→ WHAT IS EXPECTED
Transcribe, verbatim, every line from the start of the entries through the line that contains "The height and"; include both boundary lines and omit all others.

→ RECORDS FOR PROCESSING
══════
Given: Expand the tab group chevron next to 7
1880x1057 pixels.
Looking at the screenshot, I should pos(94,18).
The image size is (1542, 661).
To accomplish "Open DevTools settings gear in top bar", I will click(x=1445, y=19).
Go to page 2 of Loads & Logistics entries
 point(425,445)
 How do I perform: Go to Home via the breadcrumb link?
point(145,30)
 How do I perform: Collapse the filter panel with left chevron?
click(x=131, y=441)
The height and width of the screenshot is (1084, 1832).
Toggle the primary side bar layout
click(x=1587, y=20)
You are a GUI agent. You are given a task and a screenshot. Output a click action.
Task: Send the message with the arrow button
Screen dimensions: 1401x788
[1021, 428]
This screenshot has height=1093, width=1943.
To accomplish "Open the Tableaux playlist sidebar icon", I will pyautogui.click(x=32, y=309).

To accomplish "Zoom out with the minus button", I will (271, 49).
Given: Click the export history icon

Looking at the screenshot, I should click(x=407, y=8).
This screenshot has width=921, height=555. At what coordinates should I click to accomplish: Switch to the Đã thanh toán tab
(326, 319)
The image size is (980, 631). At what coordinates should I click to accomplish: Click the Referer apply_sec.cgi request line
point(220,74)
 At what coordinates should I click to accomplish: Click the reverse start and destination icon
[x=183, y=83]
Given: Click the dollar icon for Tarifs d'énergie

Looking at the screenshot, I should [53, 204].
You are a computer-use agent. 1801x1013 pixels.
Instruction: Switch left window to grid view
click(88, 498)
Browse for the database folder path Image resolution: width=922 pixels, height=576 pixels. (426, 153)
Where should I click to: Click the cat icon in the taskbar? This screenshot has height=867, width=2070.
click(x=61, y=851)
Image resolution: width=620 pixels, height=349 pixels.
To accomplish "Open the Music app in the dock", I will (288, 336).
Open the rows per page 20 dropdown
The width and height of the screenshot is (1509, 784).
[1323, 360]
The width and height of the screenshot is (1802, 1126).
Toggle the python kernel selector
══════
→ REPLY TO THE TASK
Given: Expand the tab group chevron next to 7
1880x1057 pixels.
Looking at the screenshot, I should pos(94,18).
The image size is (1542, 661).
To accomplish "Open DevTools settings gear in top bar", I will click(x=1445, y=19).
Go to page 2 of Loads & Logistics entries
 point(425,445)
 How do I perform: Go to Home via the breadcrumb link?
point(145,30)
 How do I perform: Collapse the filter panel with left chevron?
click(x=131, y=441)
The height and width of the screenshot is (1084, 1832).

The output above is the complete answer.